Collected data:
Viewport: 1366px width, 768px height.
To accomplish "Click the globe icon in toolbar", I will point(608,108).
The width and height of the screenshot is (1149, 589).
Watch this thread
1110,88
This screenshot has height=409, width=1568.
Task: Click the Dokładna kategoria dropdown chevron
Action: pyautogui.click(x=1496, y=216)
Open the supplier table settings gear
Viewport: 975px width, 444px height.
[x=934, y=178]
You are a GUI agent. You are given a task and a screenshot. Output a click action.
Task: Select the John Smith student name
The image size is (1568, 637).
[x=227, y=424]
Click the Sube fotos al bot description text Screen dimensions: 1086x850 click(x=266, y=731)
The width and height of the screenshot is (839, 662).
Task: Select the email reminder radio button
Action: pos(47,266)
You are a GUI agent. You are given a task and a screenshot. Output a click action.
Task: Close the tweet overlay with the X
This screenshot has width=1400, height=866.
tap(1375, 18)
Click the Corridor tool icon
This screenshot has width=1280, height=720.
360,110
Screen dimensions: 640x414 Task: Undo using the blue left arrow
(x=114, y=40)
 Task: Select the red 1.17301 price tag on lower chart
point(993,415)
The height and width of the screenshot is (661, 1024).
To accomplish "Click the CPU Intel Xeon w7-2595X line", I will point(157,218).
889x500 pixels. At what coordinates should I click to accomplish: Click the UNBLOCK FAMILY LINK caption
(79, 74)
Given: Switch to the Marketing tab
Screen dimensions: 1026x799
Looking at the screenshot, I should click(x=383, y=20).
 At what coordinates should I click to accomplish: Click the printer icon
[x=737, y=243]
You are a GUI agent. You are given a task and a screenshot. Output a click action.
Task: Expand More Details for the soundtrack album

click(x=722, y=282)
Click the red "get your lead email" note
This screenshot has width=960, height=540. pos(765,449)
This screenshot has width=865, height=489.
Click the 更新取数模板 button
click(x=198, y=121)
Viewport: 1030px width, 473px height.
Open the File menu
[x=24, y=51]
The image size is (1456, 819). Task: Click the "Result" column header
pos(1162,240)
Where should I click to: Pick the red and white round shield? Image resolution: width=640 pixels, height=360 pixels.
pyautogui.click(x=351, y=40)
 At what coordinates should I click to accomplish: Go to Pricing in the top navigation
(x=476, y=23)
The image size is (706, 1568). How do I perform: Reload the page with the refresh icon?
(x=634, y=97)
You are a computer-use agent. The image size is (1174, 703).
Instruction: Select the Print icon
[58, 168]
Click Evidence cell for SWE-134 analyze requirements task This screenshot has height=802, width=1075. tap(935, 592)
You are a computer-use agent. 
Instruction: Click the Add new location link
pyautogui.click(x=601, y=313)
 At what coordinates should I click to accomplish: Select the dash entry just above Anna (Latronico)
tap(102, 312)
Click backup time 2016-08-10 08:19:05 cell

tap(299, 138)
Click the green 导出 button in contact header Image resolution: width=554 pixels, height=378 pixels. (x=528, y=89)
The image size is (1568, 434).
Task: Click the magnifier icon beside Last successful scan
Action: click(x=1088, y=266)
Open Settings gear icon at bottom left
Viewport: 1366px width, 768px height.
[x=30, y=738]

# WORK ORDER:
Take the data above and return it exactly.

# EXERCISE SOLUTION:
Viewport: 1366px width, 768px height.
To accomplish "Click the globe icon in toolbar", I will point(608,108).
The width and height of the screenshot is (1149, 589).
Watch this thread
1110,88
This screenshot has height=409, width=1568.
Task: Click the Dokładna kategoria dropdown chevron
Action: pyautogui.click(x=1496, y=216)
Open the supplier table settings gear
Viewport: 975px width, 444px height.
[x=934, y=178]
You are a GUI agent. You are given a task and a screenshot. Output a click action.
Task: Select the John Smith student name
The image size is (1568, 637).
[x=227, y=424]
Click the Sube fotos al bot description text Screen dimensions: 1086x850 click(x=266, y=731)
The width and height of the screenshot is (839, 662).
Task: Select the email reminder radio button
Action: pos(47,266)
You are a GUI agent. You are given a task and a screenshot. Output a click action.
Task: Close the tweet overlay with the X
This screenshot has width=1400, height=866.
tap(1375, 18)
Click the Corridor tool icon
This screenshot has width=1280, height=720.
360,110
Screen dimensions: 640x414 Task: Undo using the blue left arrow
(x=114, y=40)
 Task: Select the red 1.17301 price tag on lower chart
point(993,415)
The height and width of the screenshot is (661, 1024).
To accomplish "Click the CPU Intel Xeon w7-2595X line", I will point(157,218).
889x500 pixels. At what coordinates should I click to accomplish: Click the UNBLOCK FAMILY LINK caption
(79, 74)
Given: Switch to the Marketing tab
Screen dimensions: 1026x799
Looking at the screenshot, I should click(x=383, y=20).
 At what coordinates should I click to accomplish: Click the printer icon
[x=737, y=243]
You are a GUI agent. You are given a task and a screenshot. Output a click action.
Task: Expand More Details for the soundtrack album

click(x=722, y=282)
Click the red "get your lead email" note
This screenshot has width=960, height=540. pos(765,449)
This screenshot has width=865, height=489.
Click the 更新取数模板 button
click(x=198, y=121)
Viewport: 1030px width, 473px height.
Open the File menu
[x=24, y=51]
The image size is (1456, 819). Task: Click the "Result" column header
pos(1162,240)
Where should I click to: Pick the red and white round shield? Image resolution: width=640 pixels, height=360 pixels.
pyautogui.click(x=351, y=40)
 At what coordinates should I click to accomplish: Go to Pricing in the top navigation
(x=476, y=23)
The image size is (706, 1568). How do I perform: Reload the page with the refresh icon?
(x=634, y=97)
You are a computer-use agent. The image size is (1174, 703).
Instruction: Select the Print icon
[58, 168]
Click Evidence cell for SWE-134 analyze requirements task This screenshot has height=802, width=1075. tap(935, 592)
You are a computer-use agent. 
Instruction: Click the Add new location link
pyautogui.click(x=601, y=313)
 At what coordinates should I click to accomplish: Select the dash entry just above Anna (Latronico)
tap(102, 312)
Click backup time 2016-08-10 08:19:05 cell

tap(299, 138)
Click the green 导出 button in contact header Image resolution: width=554 pixels, height=378 pixels. (x=528, y=89)
The image size is (1568, 434).
Task: Click the magnifier icon beside Last successful scan
Action: click(x=1088, y=266)
Open Settings gear icon at bottom left
Viewport: 1366px width, 768px height.
[x=30, y=738]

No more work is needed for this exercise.